The theme that’s woven through these verses can be summed up this way: Instead of cursing the darkness, light a candle!! What does that mean, and how do we do it?
Draw near to the light. The big theme of the Bible isn’t that darkness is vanquished. That’s just the final chapter. Rather, we’re reminded over and over again that, in the midst of darkness, whether found in prison camps or oncology wards, therapist’s offices or the scene of the accident, there’s a light, “Emmanuel. God with us!” Light in the darkness. I fear that over the past year evangelicals on both the left and right have spoken more about darkness than light. This can never be a good thing. My prayer for 2018, at least for the community I lead in Seattle, is that we’ll be characterized as “people of the light” by virtue of our pursuit of Christ, our true and brightest light. I believe such a pursuit will begat generosity, hospitality, care for earth, and solidarity with those in need, so that the light of Christ will shine through us in these darkest days.
Rejoice in what’s good. There are countless causes for joy every day, no matter if they are private or national trials because God is giving us good gifts, reconciling relationships, liberating captives, and using people to create little moments of light over and over again. Psalm 126:3 says, “the Lord has done great things for us… so we will rejoice!”
Joy, as I’ll share on Christmas Eve is a natural response when we pay attention to God’s revelation, noting what God has done, and made, and given us. This is why I tell my children, “every day is Christmas and God is a good parent giving me gifts”. The gifts include: forgiveness of my failures and the confidence that God loves me in spite of them, sunrises, snowfalls, friendships around the world and good conversations, running, skiing, trees, the privilege of teaching and leading, intimacy, revelation while studying, the chance to create, snowfalls, a warm house, clean water, music, sleep, a bed, shoes, and… I could go on, but you get the picture. LISTEN!! We all need to pay attention to the state of the world, but when all you can see is injustice, division, the rise of fear and hate, and leadership crises, your light’s going out! You need to wake and pay attention to the things that bring joy. See them. Name them. Give thanks.
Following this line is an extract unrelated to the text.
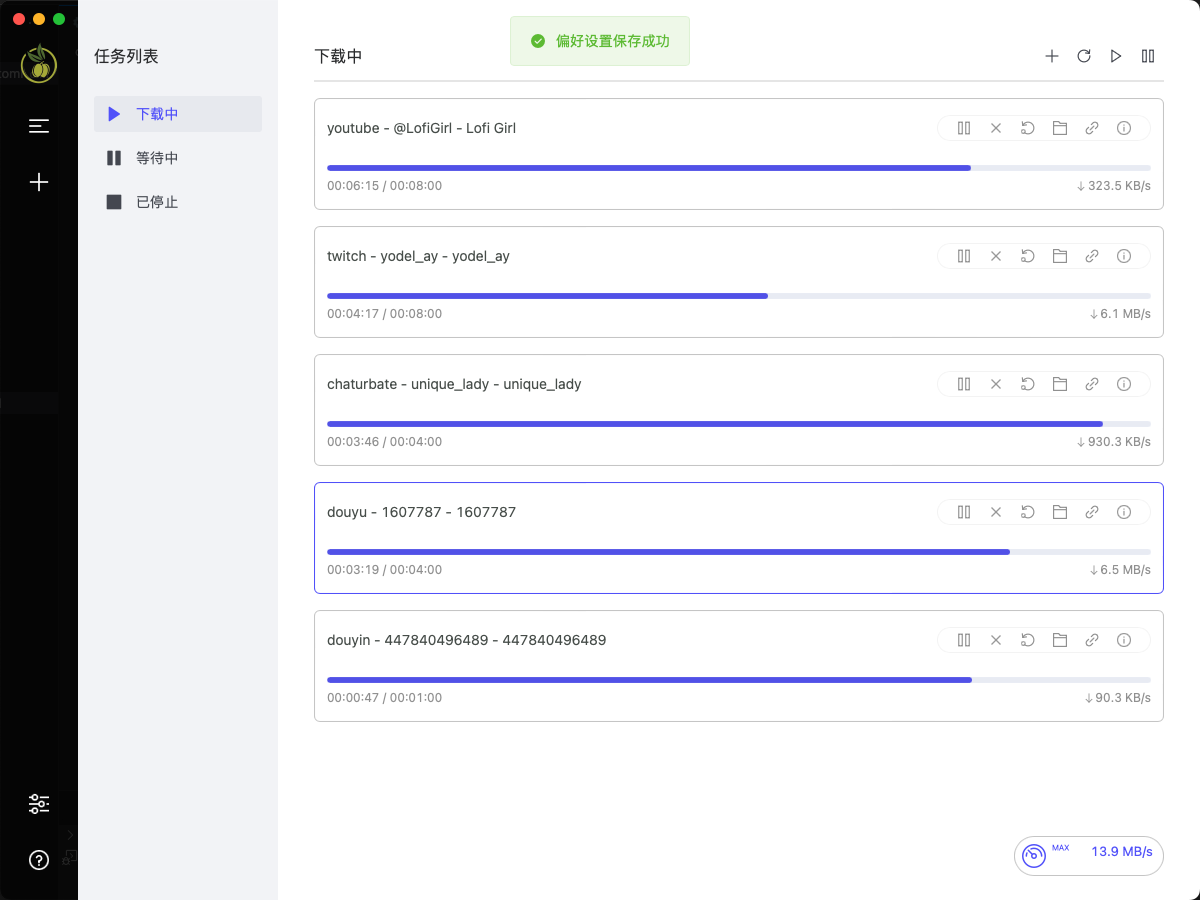Open preferences sliders icon in sidebar
The width and height of the screenshot is (1200, 900).
tap(39, 804)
Poof! Your candle’s lit again!
I didn’t even mention my gratitude for a new identity in Christ that includes access to all the power, hope, love, wisdom and strength that is the resurrected Jesus, alive in me and you!
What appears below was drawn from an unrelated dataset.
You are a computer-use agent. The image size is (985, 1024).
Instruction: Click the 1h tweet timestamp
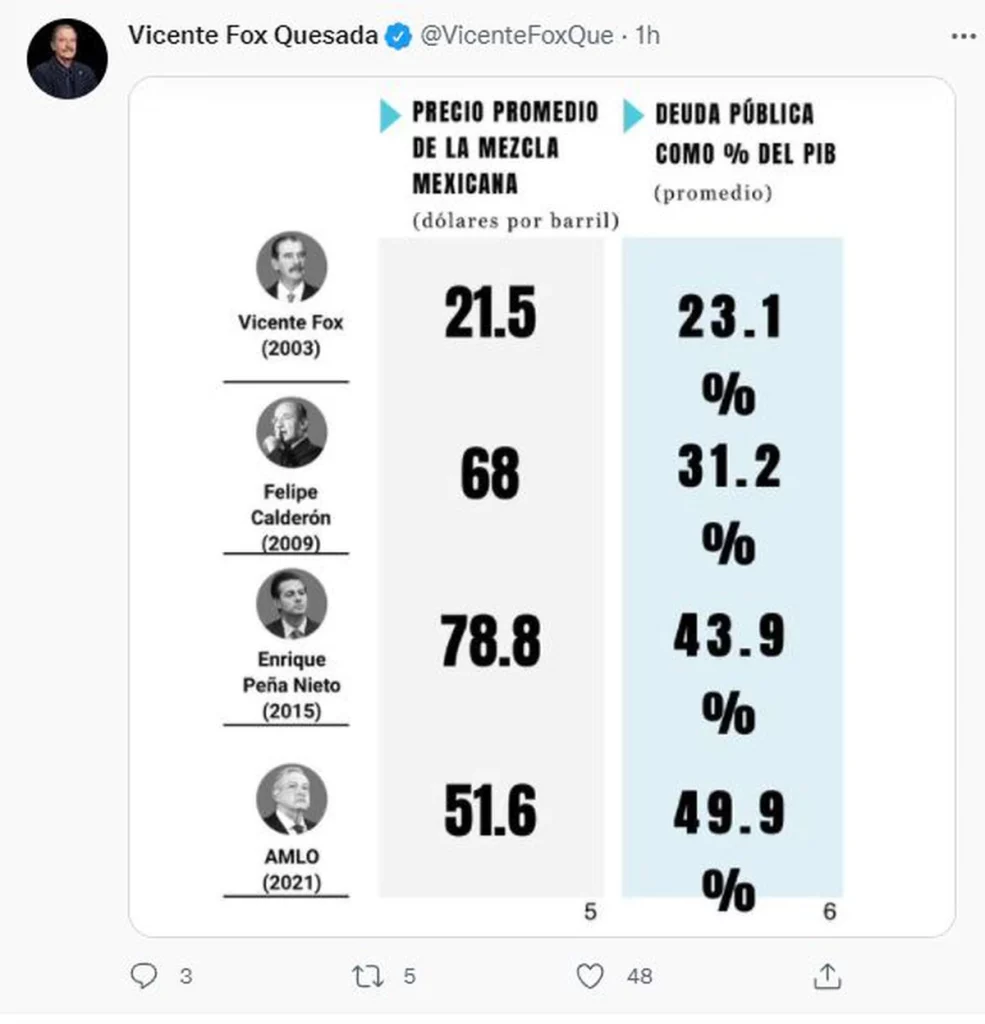click(x=648, y=36)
Remember the end of the story – Light Wins!! We likely don’t all agree on what that looks like, or how we’ll get there, but if we’re in Christ, can we not all agree that the day is coming when every disease will be healed, every war ended, and all poverty vanquished? There’s a banquet coming, with the best food and wine, and we’ll look around the table, populated by left and right, black and white, asian and hispanic, rich and poor. Listen to this: “God will swallow up death for all time, and the Lord God will wipe tears away from all faces, and remove the reproach of His people from all the earth….and it will be said on that day, “this is our God for whom we have waited that He might save us!” “
There’s your end to the story!! Yes, the darkness will arrive again tonight, both physically and when I watch the news. But rather than cursing the darkness, I’ll choose, tonight and throughout 2018, to light a candle. I hope you’ll join me.